[Supplied records — start]

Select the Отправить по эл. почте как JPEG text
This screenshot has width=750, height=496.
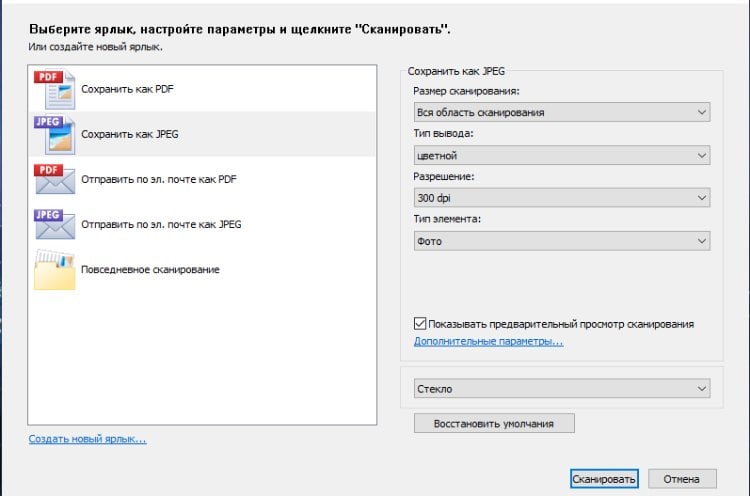tap(161, 224)
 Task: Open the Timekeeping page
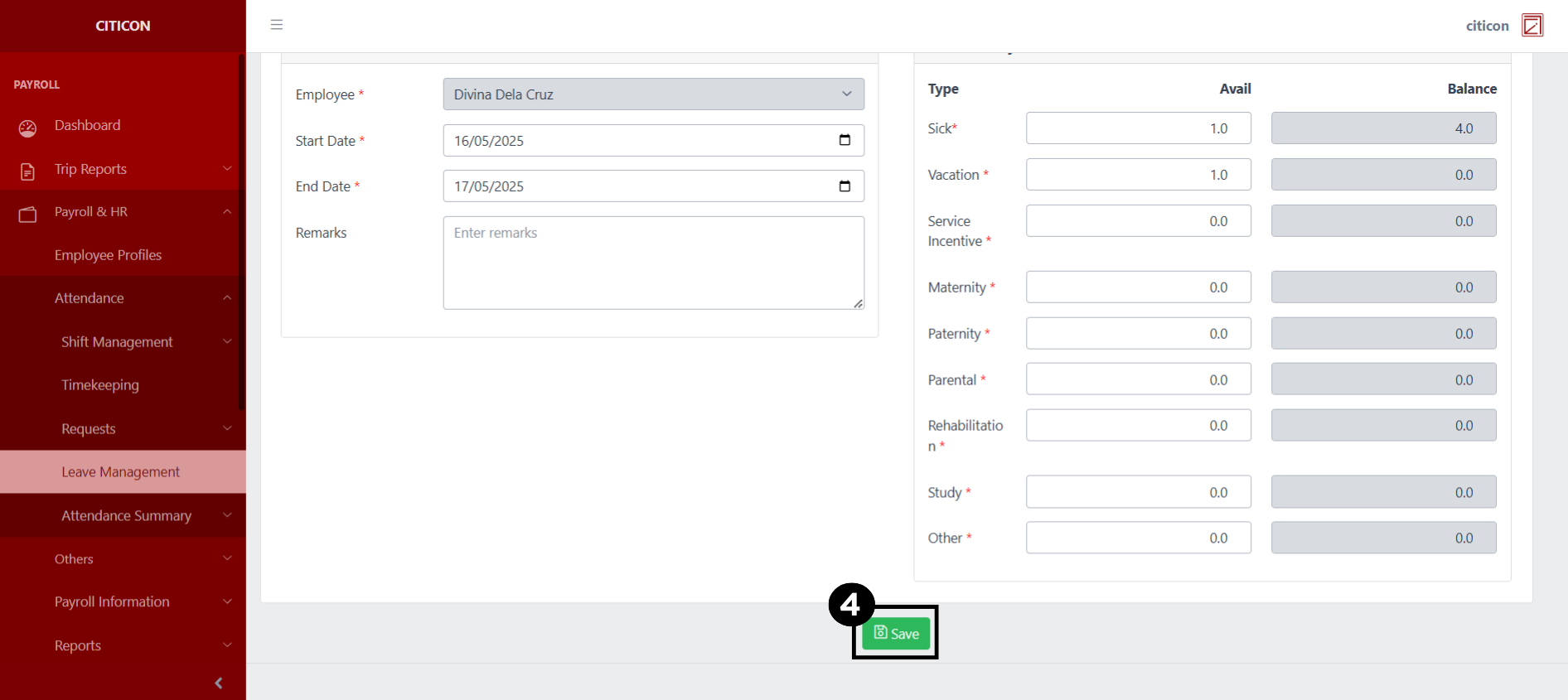(100, 385)
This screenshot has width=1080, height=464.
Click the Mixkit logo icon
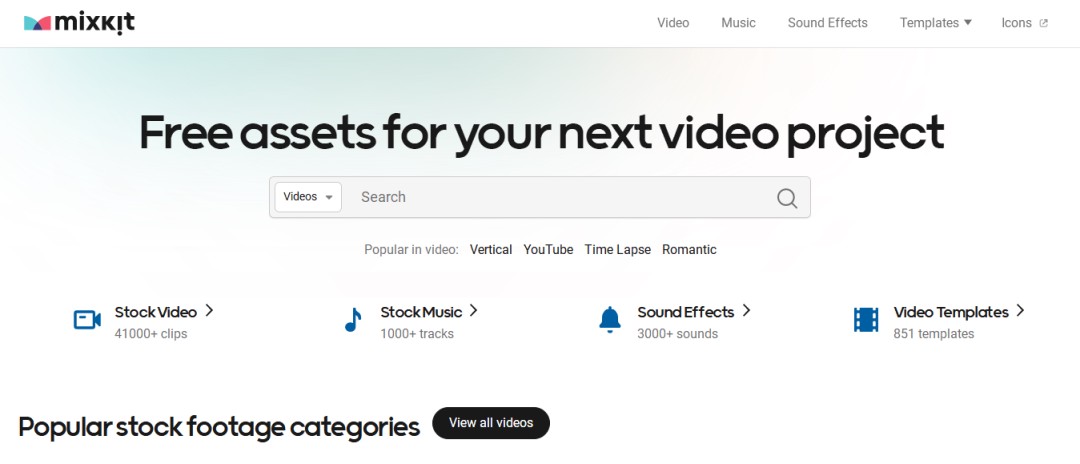coord(37,23)
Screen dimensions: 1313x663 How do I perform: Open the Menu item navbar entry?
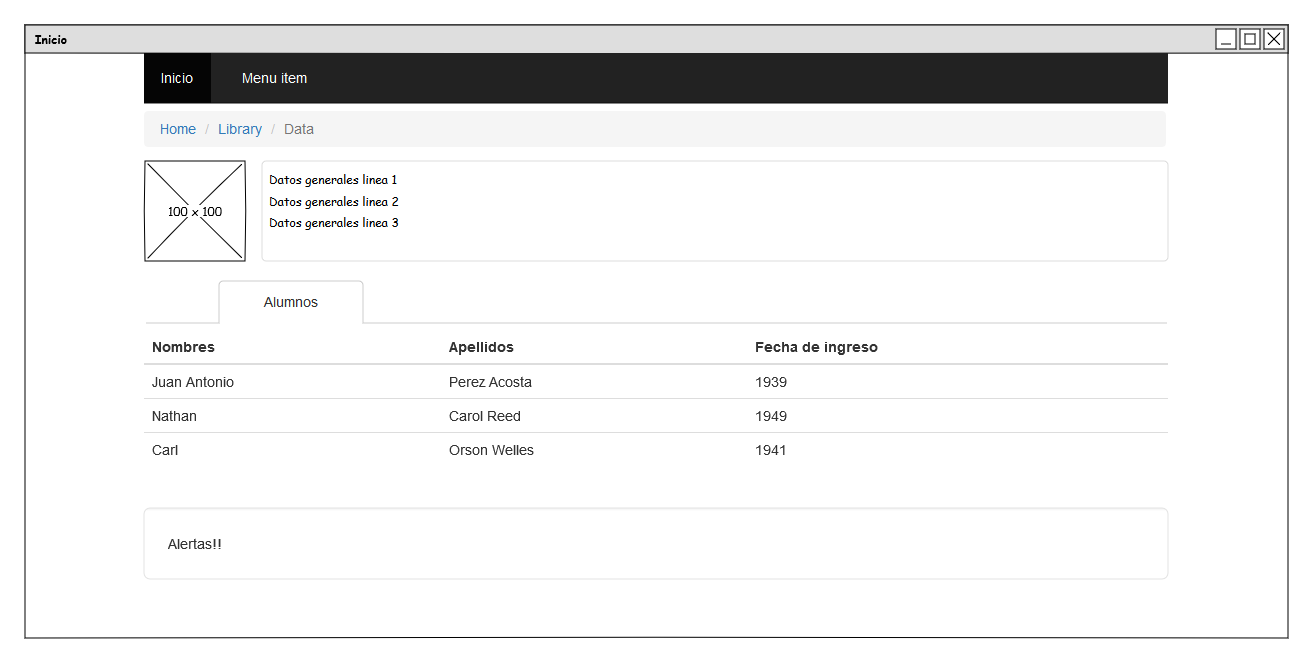coord(274,78)
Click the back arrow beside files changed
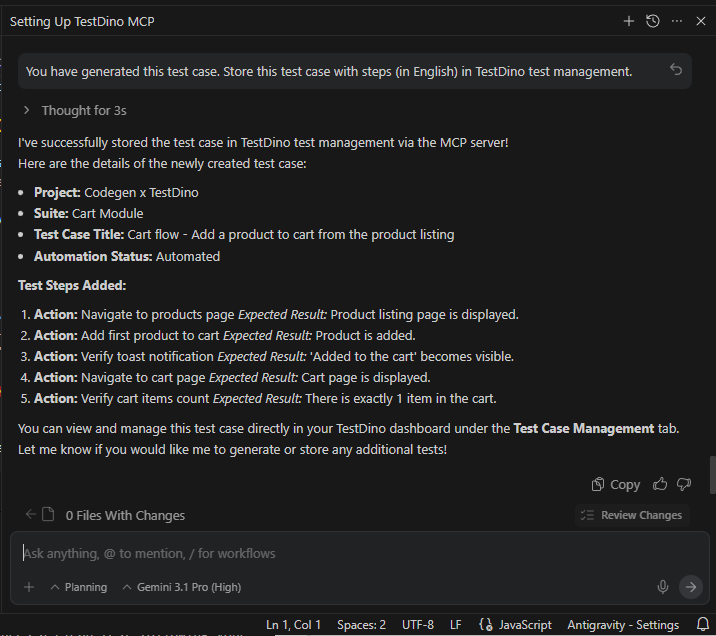The image size is (716, 636). tap(31, 515)
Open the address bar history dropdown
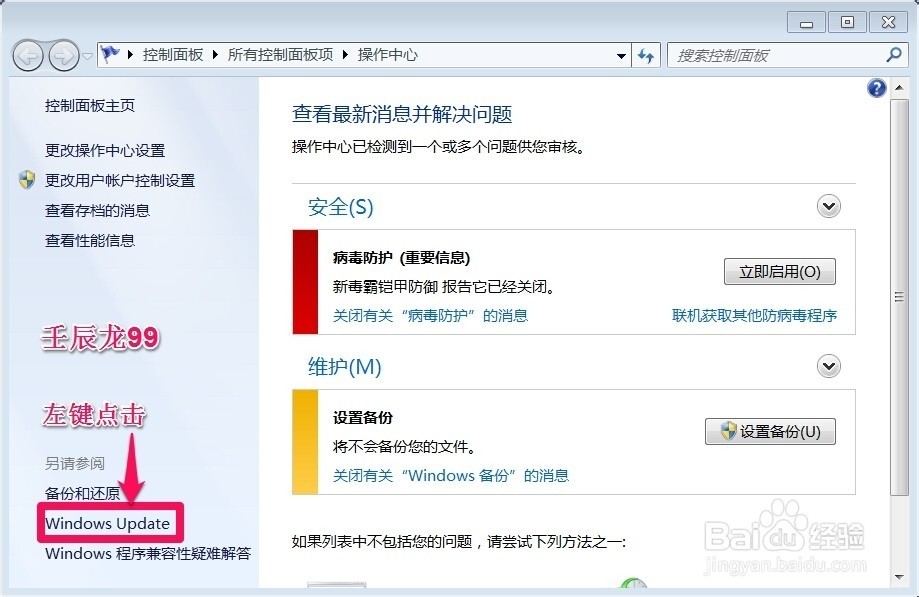This screenshot has height=597, width=919. pos(621,55)
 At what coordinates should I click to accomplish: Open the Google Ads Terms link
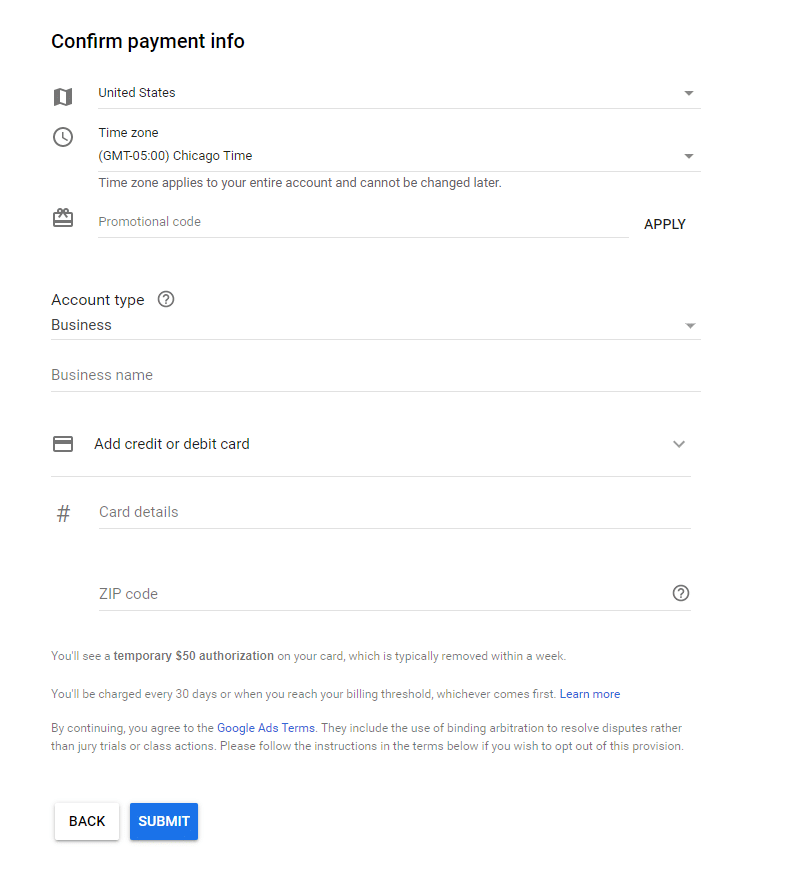[x=266, y=728]

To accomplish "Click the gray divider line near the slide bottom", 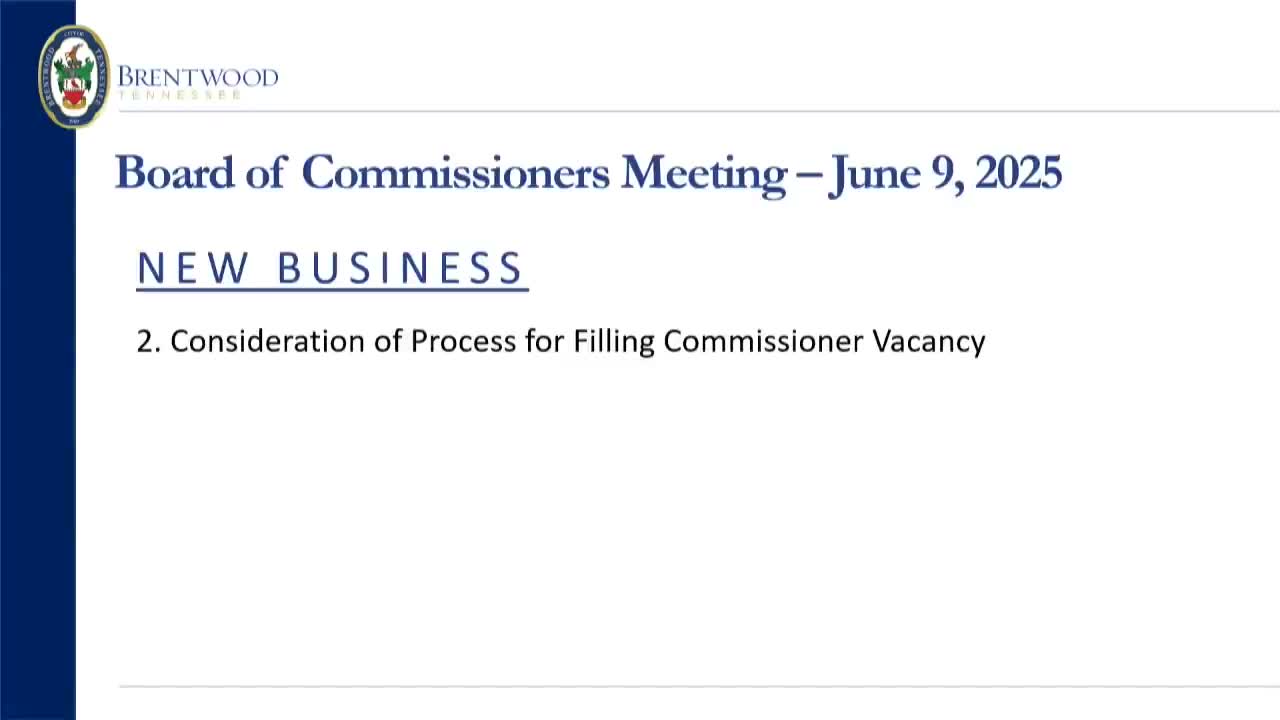I will (700, 687).
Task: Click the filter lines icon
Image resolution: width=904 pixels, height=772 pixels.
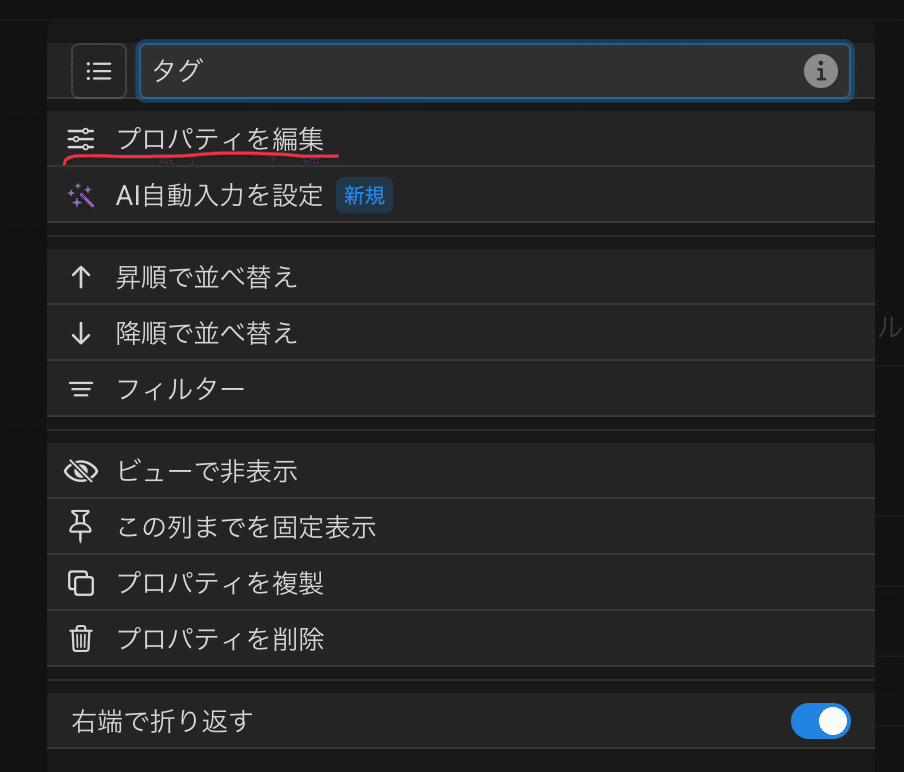Action: pos(81,389)
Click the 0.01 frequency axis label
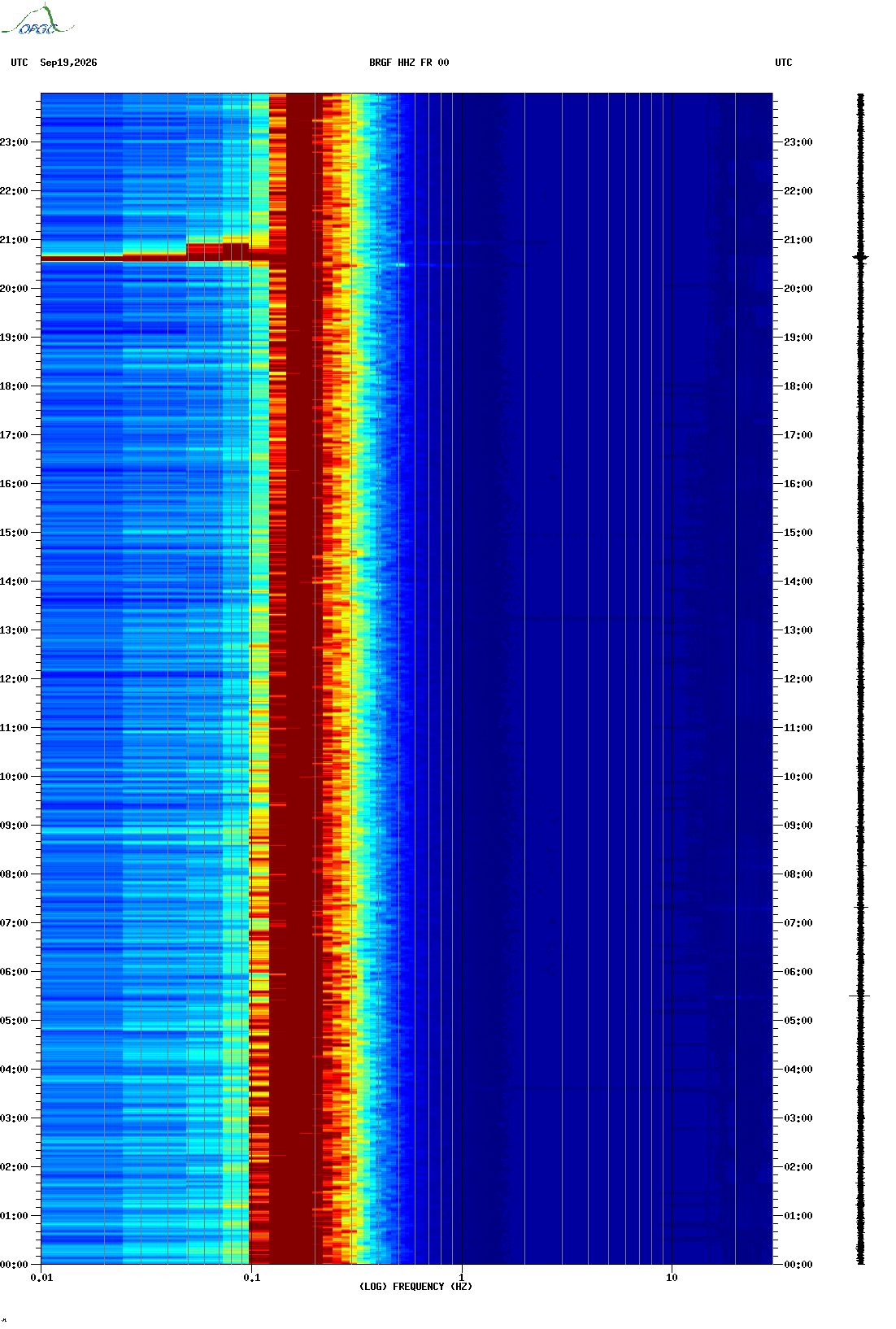The image size is (896, 1329). pyautogui.click(x=41, y=1278)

[Supplied records — finish]

**Prompt**. Reproduce nothing but the lines that run from the line containing "Image resolution: width=904" through the last line of the records, inclusive. Omit the pictures.

**Worked solution**.
Image resolution: width=904 pixels, height=772 pixels.
Action: pos(81,389)
Click the 0.01 frequency axis label
The image size is (896, 1329). pyautogui.click(x=41, y=1278)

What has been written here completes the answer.